If you are starting to invest in real estate, short sales may be a good place to start. The development of the short sale package is commonly basic. After you have effectively negotiated the acquisition price with the seller , you may choose to contact the lender to get a good feel for what their short sale expectations are and how they would like to see the package. As the owner of the note makes the final decision on the deal, you should be in contact with their loss mitigation department immediately.
To get started developing your short sale package, find out from the property owner who currently holds the note on the mortgage. This may be challenging as a number of mortgages have been bought and sold and bought again. Regardless, in order for the deal to go through, you will need to be in contact with the owner of the mortgage.
Get in touch with the owner of the note and find out who their loss mitigation people are. Find out what the bank needs and expects in a short sale package as well as any specific details that will help the short sale purchase offer to be accepted.
After you conversation, go about developing your package. As this is a short sale, you will need to give sufficient proof that the home is not worth what is currently owed on the mortgage. To help build your substantiation, bring in appraisers and contractors to give an estimate to the cost of rehabbing the property. Get a true market appraisal from a certified appraiser for the property as well. This data, along with letters from the homeowner stating that they can no longer afford to pay the mortgage must be included in your short sale package.

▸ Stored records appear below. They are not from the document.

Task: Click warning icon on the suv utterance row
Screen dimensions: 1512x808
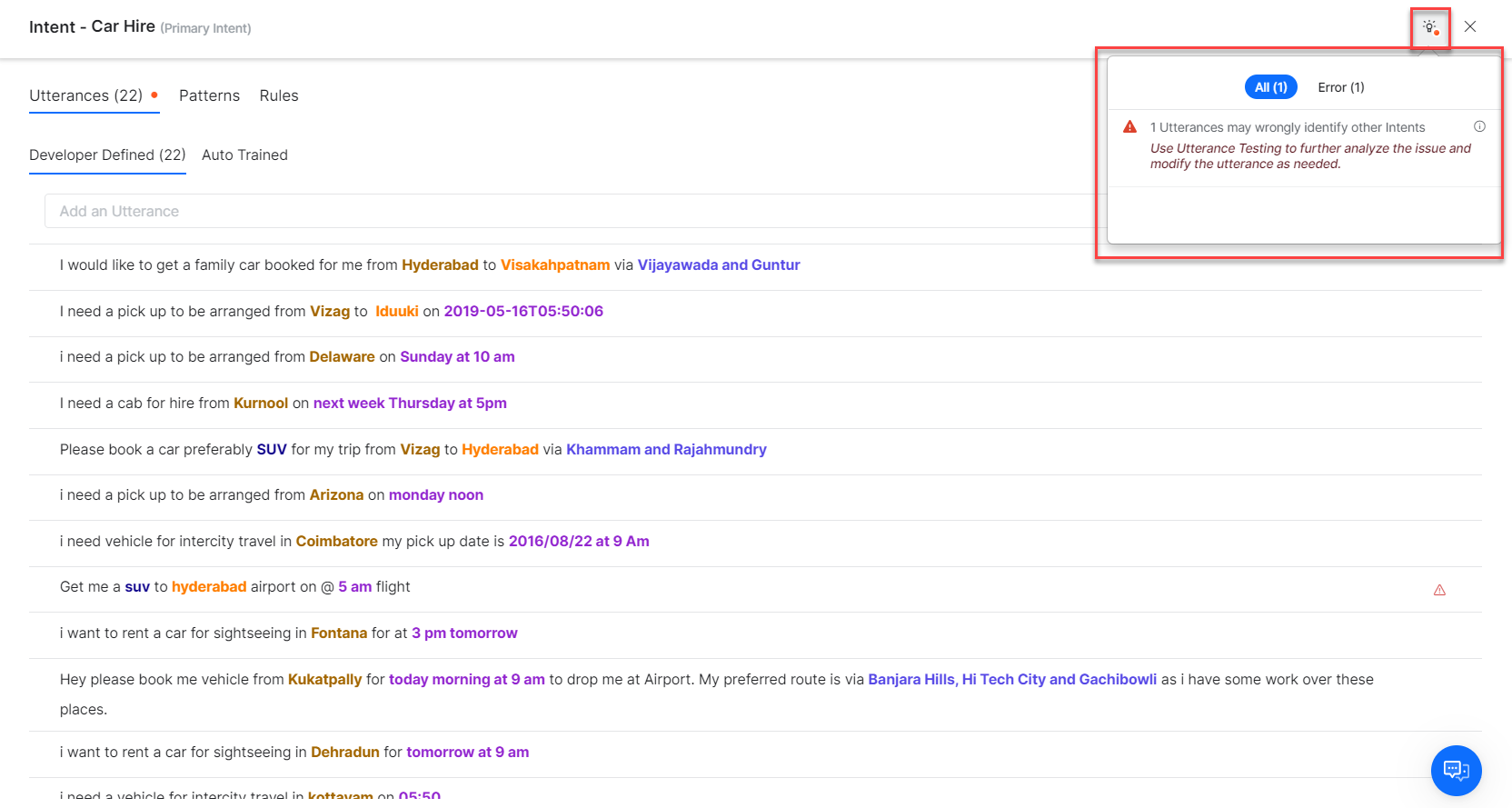Action: 1439,590
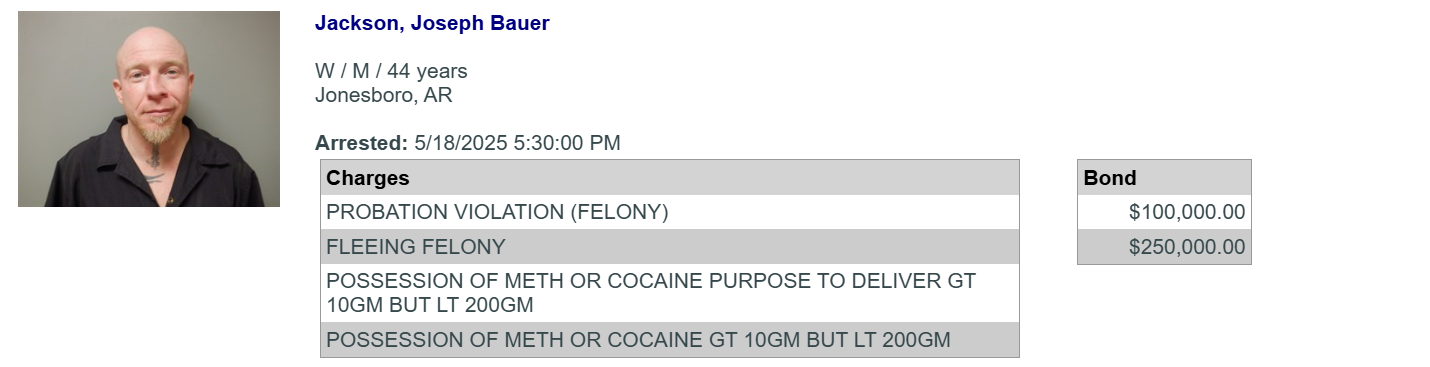Viewport: 1430px width, 367px height.
Task: Click the FLEEING FELONY charge row
Action: 670,246
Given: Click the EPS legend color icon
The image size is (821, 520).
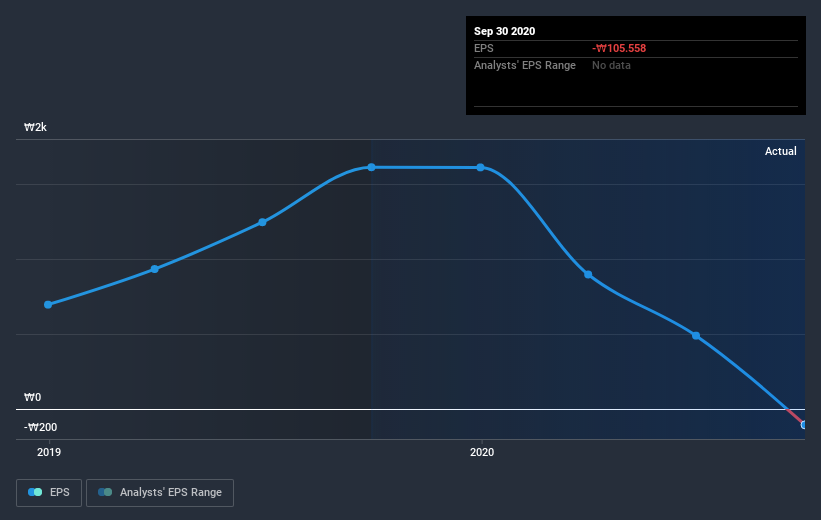Looking at the screenshot, I should 35,492.
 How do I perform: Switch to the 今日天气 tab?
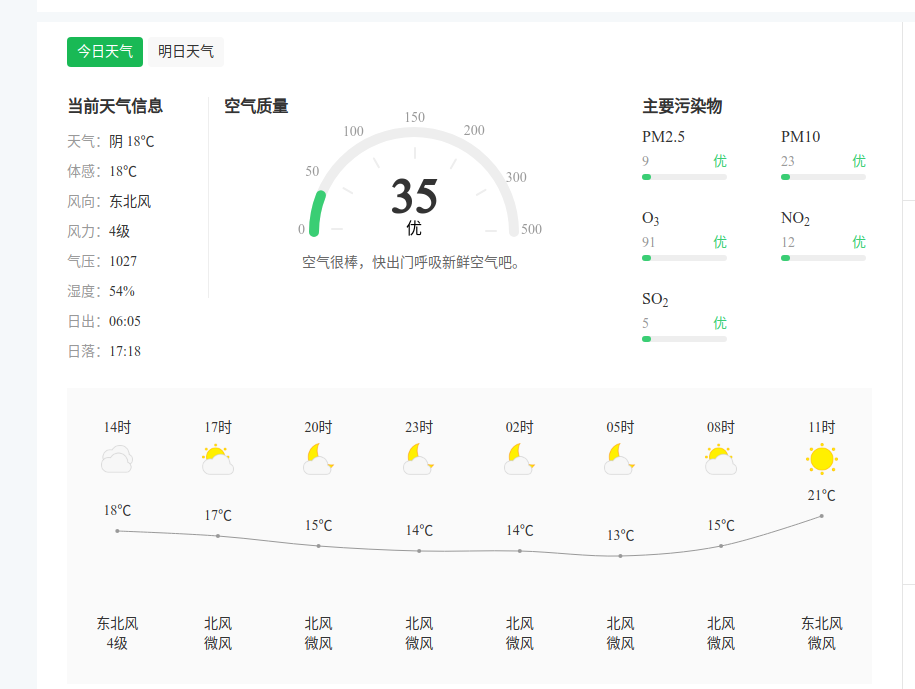pyautogui.click(x=105, y=52)

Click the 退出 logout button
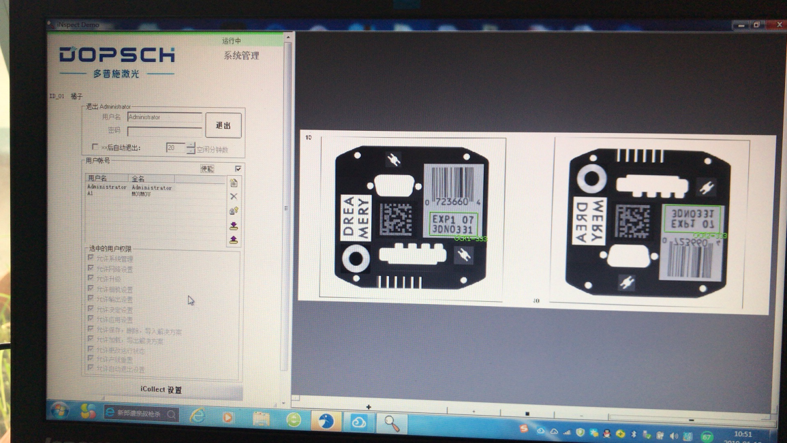point(223,125)
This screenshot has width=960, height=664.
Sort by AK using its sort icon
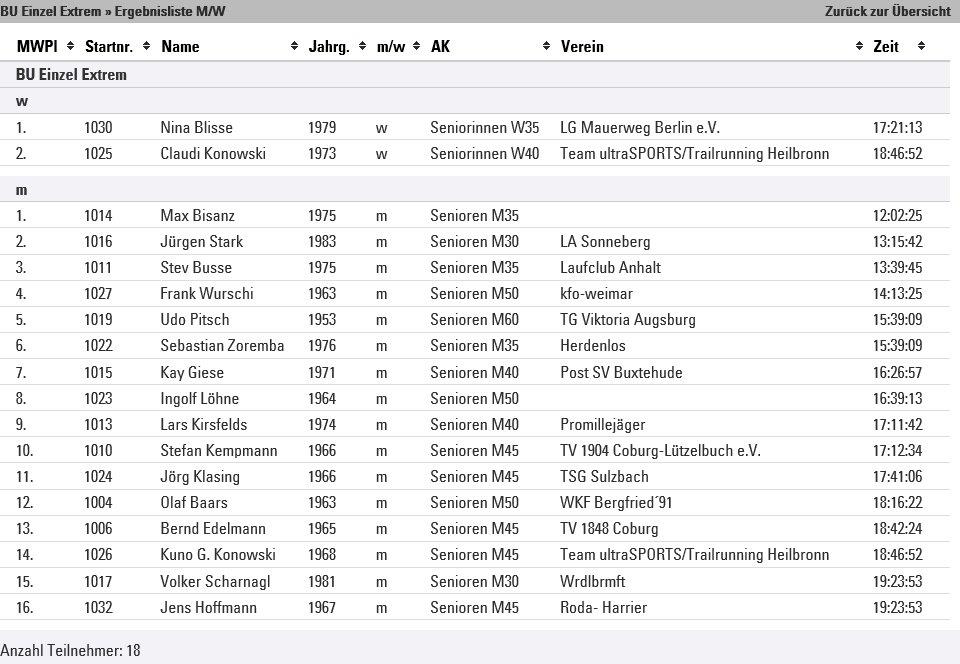click(x=546, y=46)
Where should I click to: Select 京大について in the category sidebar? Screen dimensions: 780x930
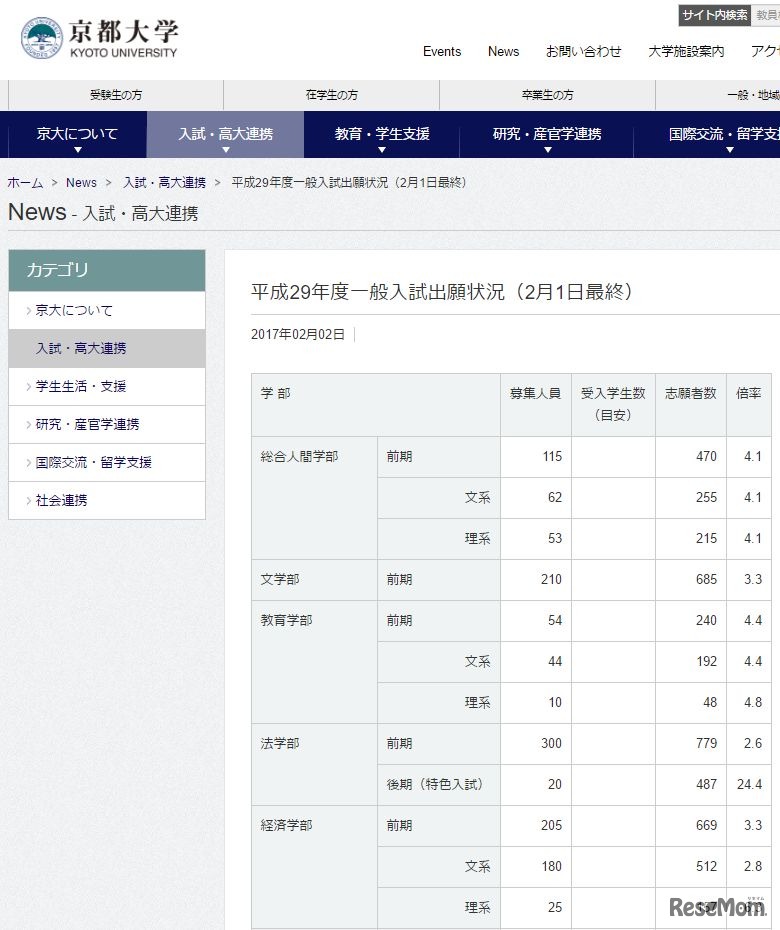point(74,311)
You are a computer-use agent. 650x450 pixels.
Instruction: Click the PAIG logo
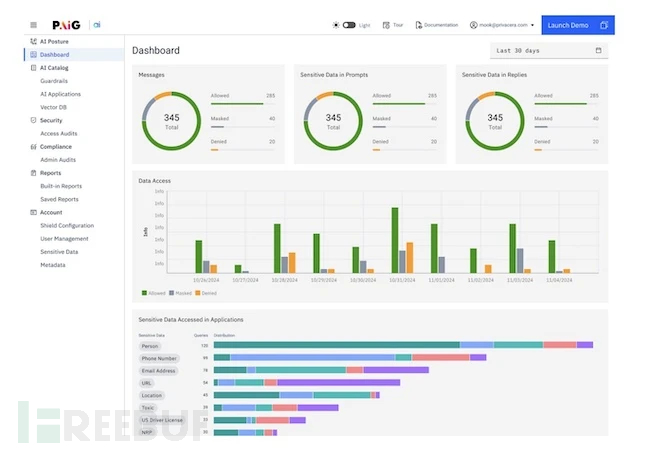coord(67,25)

The next step is simply to submit your short sale package to the lender and wait. It will now be up to the lender to accept the offer, or reject it based upon specific reasons. If you have created a thorough short sale proposal and your offer is sound, the bank should accept your offer. If they don't, simply change your offer and submit it again.
To get started developing your short sale package, find out from the property owner who currently holds the note on the mortgage. This may be challenging as a number of mortgages have been bought and sold and bought again. Regardless, in order for the deal to go through, you will need to be in contact with the owner of the mortgage.
Get in touch with the owner of the note and find out who their loss mitigation people are. Find out what the bank needs and expects in a short sale package as well as any specific details that will help the short sale purchase offer to be accepted.
After you conversation, go about developing your package. As this is a short sale, you will need to give sufficient proof that the home is not worth what is currently owed on the mortgage. To help build your substantiation, bring in appraisers and contractors to give an estimate to the cost of rehabbing the property. Get a true market appraisal from a certified appraiser for the property as well. This data, along with letters from the homeowner stating that they can no longer afford to pay the mortgage must be included in your short sale package.
The next step is simply to submit your short sale package to the lender and wait. It will now be up to the lender to accept the offer, or reject it based upon specific reasons. If you have created a thorough short sale proposal and your offer is sound, the bank should accept your offer. If they don't, simply change your offer and submit it again.